TOKYO – The Bank of Japan (BOJ) is likely to resume interest rate hikes once economic uncertainty from U.S. trade policies subsides, according to former BOJ Deputy Governor Hiroshi Nakaso. In a wide-ranging interview with Reuters, the influential economist also noted that while the U.S. dollar will retain its global supremacy, recent events have revealed “cracks” in its status, prompting investors to diversify.

Nakaso, a career central banker who now serves as chairman of the Daiwa Institute of Research, stated that Japan’s monetary policy must remain vigilant against rising inflation to avoid falling “behind the curve.”

He pointed to upside risks for inflation, noting that companies are showing a greater willingness to raise wages and pass on increasing costs to consumers. “Food products that people buy more frequently are rising much quicker than the headline inflation rates,” Nakaso said. “This runs the risk of inflation expectation overshoot.”

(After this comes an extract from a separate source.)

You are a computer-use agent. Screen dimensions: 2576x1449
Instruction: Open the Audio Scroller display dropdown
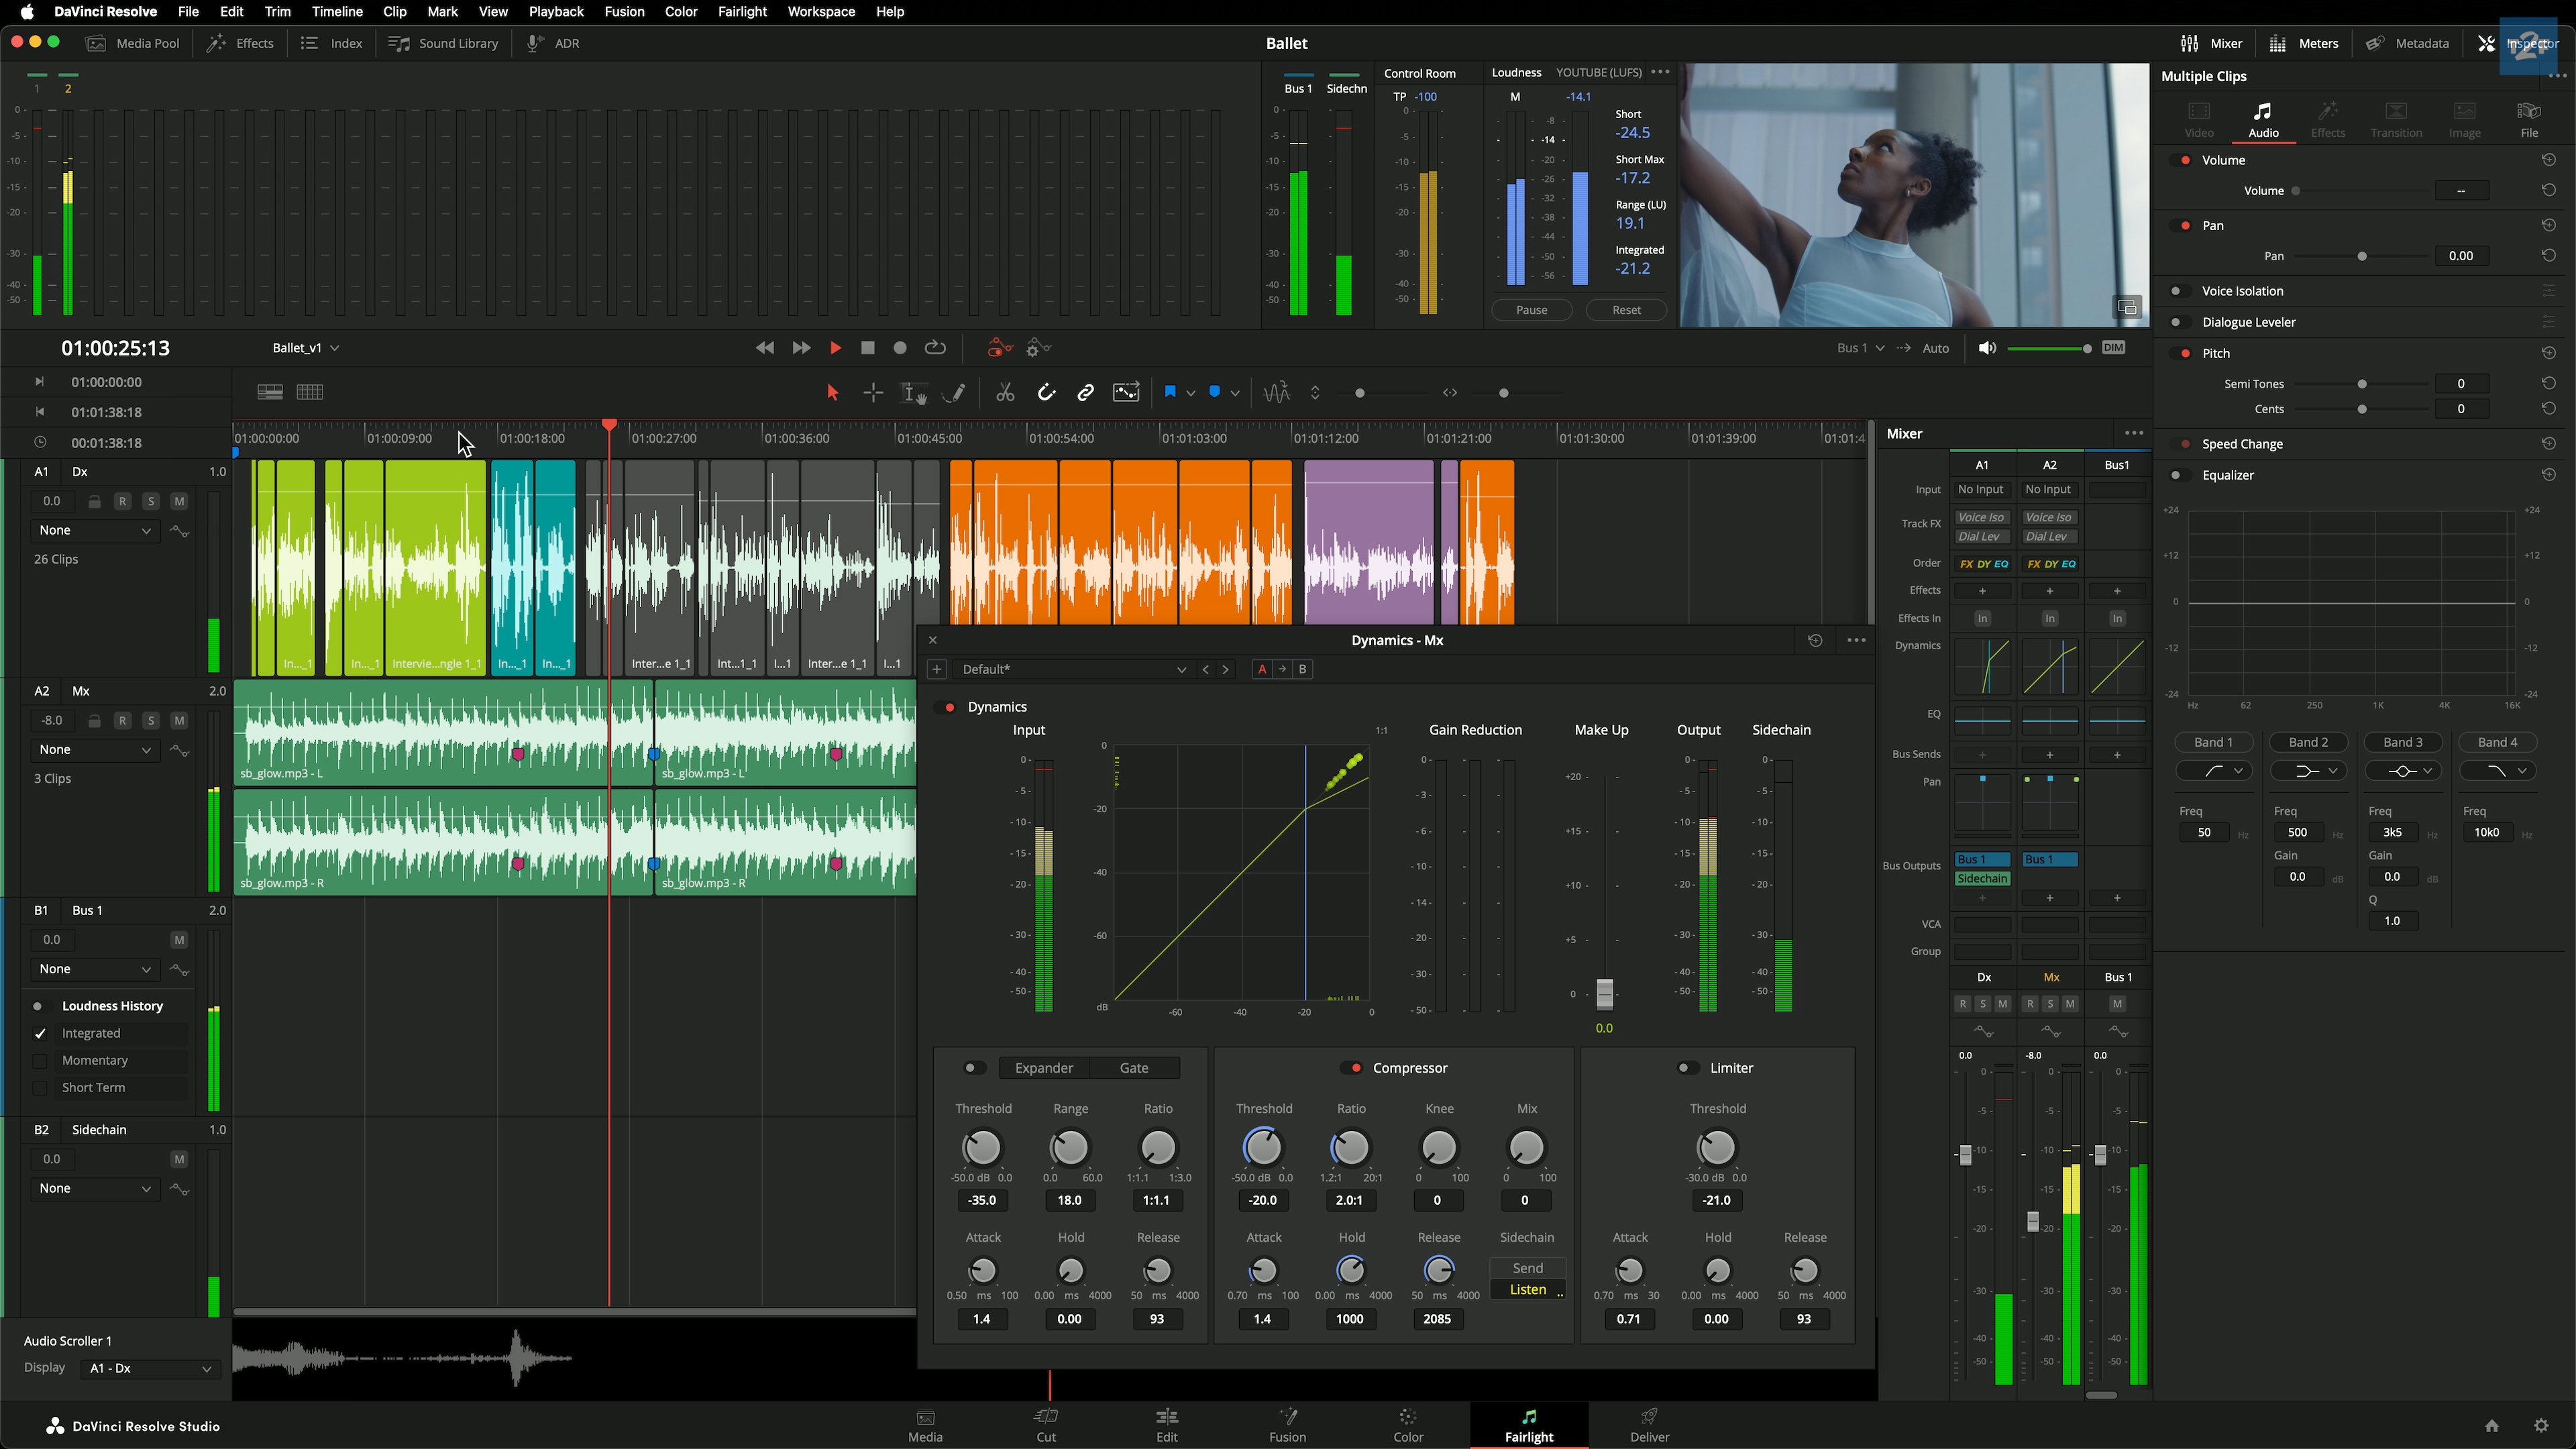click(x=150, y=1368)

Despite this, he believes the BOJ will hold off on an immediate rate increase to assess the impact of U.S. tariffs and a slowing global economy.

“But once the uncertainties clear enough for the BOJ to restore confidence that the economic and inflation trajectory will move in line with their projections, I think they will be back on their way to the next rate hike,” he explained. Nakaso assured that even with another hike, Japan’s monetary conditions would remain loose, as inflation-adjusted borrowing costs are still in negative territory.

Shifting his focus to the global stage, Nakaso addressed the future of the U.S. dollar. He argued that the greenback’s supremacy is not at immediate risk, as “no other currency at this point can substitute the U.S. dollar.” He also expressed confidence that the Federal Reserve would provide necessary dollar funding in times of market stress.

However, Nakaso highlighted a growing trend among investors. “What we witnessed in April shortly after the ‘Liberation Day’ was that cracks have appeared in the almighty dollar,” he said, referencing President Donald Trump’s announcement of sweeping tariffs on April 2, which triggered a significant outflow of funds from U.S. assets.

This event, according to Nakaso, was a sign that some investors have begun shifting parts of their portfolios into other currencies. “This diversification trend may continue over the longer run,” he added.

Nakaso, who retains close contacts with global policymakers, also warned of an increased risk of global economic fragmentation. He suggested that U.S. policies under President Trump are driven by a view that globalization has been more harmful than beneficial to the United States. “We are, in this regard, at an inflection point where the U.S. is trying to replace the global economic order” with one that “better serves its national interest,” he told Reuters.

As a former deputy governor from 2013 to 2018 and a key figure in creating dollar swap lines after the 2008 financial crisis, Nakaso’s insights carry significant weight in international financial circles.